Even on the buyer's paradigm for modern jetliners, the airline companies did not reduce new orders. Since the used planes do not have to be overflown to cover the investment cost, they can be added on a selective basis to the route "so that the airline has more flexible timing and can enhance punctual performance," said George Dimitroff, Valuation Manager at Ascend Flightglobal Consultancy.
In the USA, older aircraft fell victim to four of the biggest airline bankruptcies in the last 15 years. In order to save money, they postponed orders and made do with aircraft they had previously exchanged for newer ones. Used aircraft imported into North America last year increased by 29 per cent to 198 aircraft, with Southwest taking the lead, followed by Allegiant Travel Co. and Delta, according to Ascend figures.

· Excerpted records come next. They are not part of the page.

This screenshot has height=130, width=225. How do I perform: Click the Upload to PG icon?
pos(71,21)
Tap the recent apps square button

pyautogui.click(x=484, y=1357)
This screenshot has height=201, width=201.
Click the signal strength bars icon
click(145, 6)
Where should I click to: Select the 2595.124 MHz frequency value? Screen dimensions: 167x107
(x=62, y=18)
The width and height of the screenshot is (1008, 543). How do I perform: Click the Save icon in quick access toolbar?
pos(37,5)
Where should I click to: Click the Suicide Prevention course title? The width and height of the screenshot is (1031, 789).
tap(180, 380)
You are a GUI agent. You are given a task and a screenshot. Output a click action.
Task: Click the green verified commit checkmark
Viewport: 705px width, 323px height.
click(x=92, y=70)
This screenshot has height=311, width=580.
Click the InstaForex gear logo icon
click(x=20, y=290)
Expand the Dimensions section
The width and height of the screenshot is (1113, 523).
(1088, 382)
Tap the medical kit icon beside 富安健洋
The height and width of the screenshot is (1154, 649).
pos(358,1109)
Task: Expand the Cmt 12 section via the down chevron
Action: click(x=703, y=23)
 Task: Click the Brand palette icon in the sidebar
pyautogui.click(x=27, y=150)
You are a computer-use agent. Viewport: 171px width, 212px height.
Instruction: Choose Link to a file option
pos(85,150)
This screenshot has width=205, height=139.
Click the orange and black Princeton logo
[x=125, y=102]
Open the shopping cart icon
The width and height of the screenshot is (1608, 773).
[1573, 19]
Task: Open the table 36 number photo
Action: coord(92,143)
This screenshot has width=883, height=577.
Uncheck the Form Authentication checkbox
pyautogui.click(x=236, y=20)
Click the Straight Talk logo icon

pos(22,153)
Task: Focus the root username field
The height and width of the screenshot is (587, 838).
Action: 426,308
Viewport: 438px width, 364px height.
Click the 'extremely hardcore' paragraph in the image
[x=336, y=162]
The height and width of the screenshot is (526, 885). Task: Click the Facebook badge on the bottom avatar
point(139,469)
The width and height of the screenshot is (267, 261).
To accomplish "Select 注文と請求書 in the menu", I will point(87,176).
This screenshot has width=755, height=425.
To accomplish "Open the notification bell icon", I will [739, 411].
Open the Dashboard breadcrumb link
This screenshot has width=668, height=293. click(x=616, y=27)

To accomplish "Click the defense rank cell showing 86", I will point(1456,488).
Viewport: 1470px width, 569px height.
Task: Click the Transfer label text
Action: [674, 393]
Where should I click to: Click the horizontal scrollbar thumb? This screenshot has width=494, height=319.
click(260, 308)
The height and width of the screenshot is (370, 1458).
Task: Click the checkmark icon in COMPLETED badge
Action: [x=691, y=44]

Reduced gas billings mean carriers get stuck on older singles instead of parked or scrapped. From the smallest Airbus and Boeing aircraft, only one Airbus19 and not 737-700s were dismantled for parts this year, up from 17 in 2015, according to Ascend. These trends are strengthening the worldwide aerospace markets for the world' top Boeing and Airbus aircraftmakers.
Already they are faced with revenue losses as carriers deal with exchange rate volatility and an amount of less than $50 per barrel per annum of crude petroleum, which has diminished the incentives to buy more fuel-efficient planes. As fewer singles have been withdrawn on Boneyard airliners, there is a danger of an overcrowded air liner as Boeing and Airbus increase the production of singles from 42 to around 60 per unit per month by the end of the century.
Boeing is not experiencing a drop in demands for its 737 work horse until now. Indeed, further orders are anticipated as around 700 small objects have already exceeded the 25-year milestone when aircraft are usually leftarking. However, the trade in used aircraft can distort the power of offer and request. In fact, the price of the decades-old Boeing 737-700s even increased last year as the southwest prevailed over the rest of the year.
Southwest has supplied 1,116 of the -700, the smallest plane of its present squadron, and Southwest will be flying almost half of them when its 2018 river is over. The Southwest is looking for more used planes, although it has ordered 200 of the 737 Max, modernized planes that will make their market début next year.
At the end of last year, the Dallas-based company also signed a contract with Boeing for 33 new 737-800s. Used aircraft were purchased by the company as early as the seventies, the tenth anniversary of the beginning of its operations. However, until about three years ago, the low-cost carriers never seriously considered making older aircraft a rival as well.
Stephens' crew saw a flood of deep-reduced Boeing 737-700s as a perfectly matched substitute for smaller Boeing 717s Southwest wanted to deliver to Delta. Pricing and rental conditions were so competitive that the southwest also opted to substitute the 737 Classic, older aircraft, which were susceptible to cracking and whose maintenance cost skyrocketed, with the used aircraft.
An argument with the pilots' unions was also a contributing factor given that the company speeded up its aircraft retirements by four years to 2017. AerCap Holdings NV, the biggest independant leasing company, was approached by the airlines to find aircraft to enter the aircraft leasing markets. When Transaero, Russia's second biggest air company at the time, went into trouble at the end of last year, AerCap flown the planes to Ireland and finally to the USA. After the conversion, they will look like any other southwest jets.